### Aim of the task
An exact, complete copy of the data that follows is needed.

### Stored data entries
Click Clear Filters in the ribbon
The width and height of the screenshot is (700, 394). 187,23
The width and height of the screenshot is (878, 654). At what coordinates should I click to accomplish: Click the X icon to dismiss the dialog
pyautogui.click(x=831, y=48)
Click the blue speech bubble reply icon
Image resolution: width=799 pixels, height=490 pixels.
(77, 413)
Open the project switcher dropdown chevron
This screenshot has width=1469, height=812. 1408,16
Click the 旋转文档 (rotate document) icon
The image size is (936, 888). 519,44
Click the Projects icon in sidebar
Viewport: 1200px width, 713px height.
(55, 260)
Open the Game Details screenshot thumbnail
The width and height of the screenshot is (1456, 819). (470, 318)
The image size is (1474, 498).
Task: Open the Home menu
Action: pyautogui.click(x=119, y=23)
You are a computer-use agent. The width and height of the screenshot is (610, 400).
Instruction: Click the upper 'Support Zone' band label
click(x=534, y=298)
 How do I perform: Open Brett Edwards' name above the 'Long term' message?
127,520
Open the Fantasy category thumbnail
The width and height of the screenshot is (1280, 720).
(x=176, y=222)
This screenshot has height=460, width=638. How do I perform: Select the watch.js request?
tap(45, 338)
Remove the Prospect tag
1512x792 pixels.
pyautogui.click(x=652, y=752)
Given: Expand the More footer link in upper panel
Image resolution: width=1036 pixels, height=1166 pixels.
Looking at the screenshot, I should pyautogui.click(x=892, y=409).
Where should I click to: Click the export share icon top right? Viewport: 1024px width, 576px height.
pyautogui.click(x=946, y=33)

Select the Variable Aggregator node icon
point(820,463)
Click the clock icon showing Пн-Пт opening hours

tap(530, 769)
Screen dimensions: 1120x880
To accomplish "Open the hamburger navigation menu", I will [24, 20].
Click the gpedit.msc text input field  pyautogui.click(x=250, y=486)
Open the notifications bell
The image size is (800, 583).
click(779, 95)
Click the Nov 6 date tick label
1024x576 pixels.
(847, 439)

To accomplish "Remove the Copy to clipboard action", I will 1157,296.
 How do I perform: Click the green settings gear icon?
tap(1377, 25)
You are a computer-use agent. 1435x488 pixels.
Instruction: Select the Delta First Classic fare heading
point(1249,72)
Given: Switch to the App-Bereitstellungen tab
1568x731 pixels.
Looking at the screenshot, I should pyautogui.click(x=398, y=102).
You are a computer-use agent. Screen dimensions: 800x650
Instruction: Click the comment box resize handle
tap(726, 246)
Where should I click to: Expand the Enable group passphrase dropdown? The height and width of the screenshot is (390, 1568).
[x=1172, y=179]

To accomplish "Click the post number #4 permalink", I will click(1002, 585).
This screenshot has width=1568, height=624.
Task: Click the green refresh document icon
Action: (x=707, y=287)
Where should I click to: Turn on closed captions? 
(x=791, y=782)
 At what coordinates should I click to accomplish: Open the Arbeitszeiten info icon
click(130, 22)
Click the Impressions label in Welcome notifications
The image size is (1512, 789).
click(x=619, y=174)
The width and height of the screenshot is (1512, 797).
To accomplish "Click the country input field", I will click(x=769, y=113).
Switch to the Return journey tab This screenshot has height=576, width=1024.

### Solution
Click Clear Filters in the ribbon
The width and height of the screenshot is (700, 394). 187,23
The width and height of the screenshot is (878, 654). At what coordinates should I click to accomplish: Click the X icon to dismiss the dialog
pyautogui.click(x=831, y=48)
Click the blue speech bubble reply icon
Image resolution: width=799 pixels, height=490 pixels.
(77, 413)
Open the project switcher dropdown chevron
This screenshot has width=1469, height=812. 1408,16
Click the 旋转文档 (rotate document) icon
The image size is (936, 888). 519,44
Click the Projects icon in sidebar
Viewport: 1200px width, 713px height.
(55, 260)
Open the Game Details screenshot thumbnail
The width and height of the screenshot is (1456, 819). (470, 318)
The image size is (1474, 498).
Task: Open the Home menu
Action: pyautogui.click(x=119, y=23)
You are a computer-use agent. The width and height of the screenshot is (610, 400).
Instruction: Click the upper 'Support Zone' band label
click(x=534, y=298)
 How do I perform: Open Brett Edwards' name above the 'Long term' message?
127,520
Open the Fantasy category thumbnail
The width and height of the screenshot is (1280, 720).
(x=176, y=222)
This screenshot has height=460, width=638. How do I perform: Select the watch.js request?
tap(45, 338)
Remove the Prospect tag
1512x792 pixels.
pyautogui.click(x=652, y=752)
Given: Expand the More footer link in upper panel
Image resolution: width=1036 pixels, height=1166 pixels.
Looking at the screenshot, I should pyautogui.click(x=892, y=409).
Where should I click to: Click the export share icon top right? Viewport: 1024px width, 576px height.
pyautogui.click(x=946, y=33)

Select the Variable Aggregator node icon
point(820,463)
Click the clock icon showing Пн-Пт opening hours

tap(530, 769)
Screen dimensions: 1120x880
To accomplish "Open the hamburger navigation menu", I will [24, 20].
Click the gpedit.msc text input field  pyautogui.click(x=250, y=486)
Open the notifications bell
The image size is (800, 583).
click(779, 95)
Click the Nov 6 date tick label
1024x576 pixels.
(847, 439)

To accomplish "Remove the Copy to clipboard action", I will 1157,296.
 How do I perform: Click the green settings gear icon?
tap(1377, 25)
You are a computer-use agent. 1435x488 pixels.
Instruction: Select the Delta First Classic fare heading
point(1249,72)
Given: Switch to the App-Bereitstellungen tab
1568x731 pixels.
Looking at the screenshot, I should pyautogui.click(x=398, y=102).
You are a computer-use agent. Screen dimensions: 800x650
Instruction: Click the comment box resize handle
tap(726, 246)
Where should I click to: Expand the Enable group passphrase dropdown? The height and width of the screenshot is (390, 1568).
[x=1172, y=179]

To accomplish "Click the post number #4 permalink", I will click(1002, 585).
This screenshot has width=1568, height=624.
Task: Click the green refresh document icon
Action: (x=707, y=287)
Where should I click to: Turn on closed captions? 
(x=791, y=782)
 At what coordinates should I click to accomplish: Open the Arbeitszeiten info icon
click(130, 22)
Click the Impressions label in Welcome notifications
The image size is (1512, 789).
click(x=619, y=174)
The width and height of the screenshot is (1512, 797).
To accomplish "Click the country input field", I will click(x=769, y=113).
Switch to the Return journey tab This screenshot has height=576, width=1024.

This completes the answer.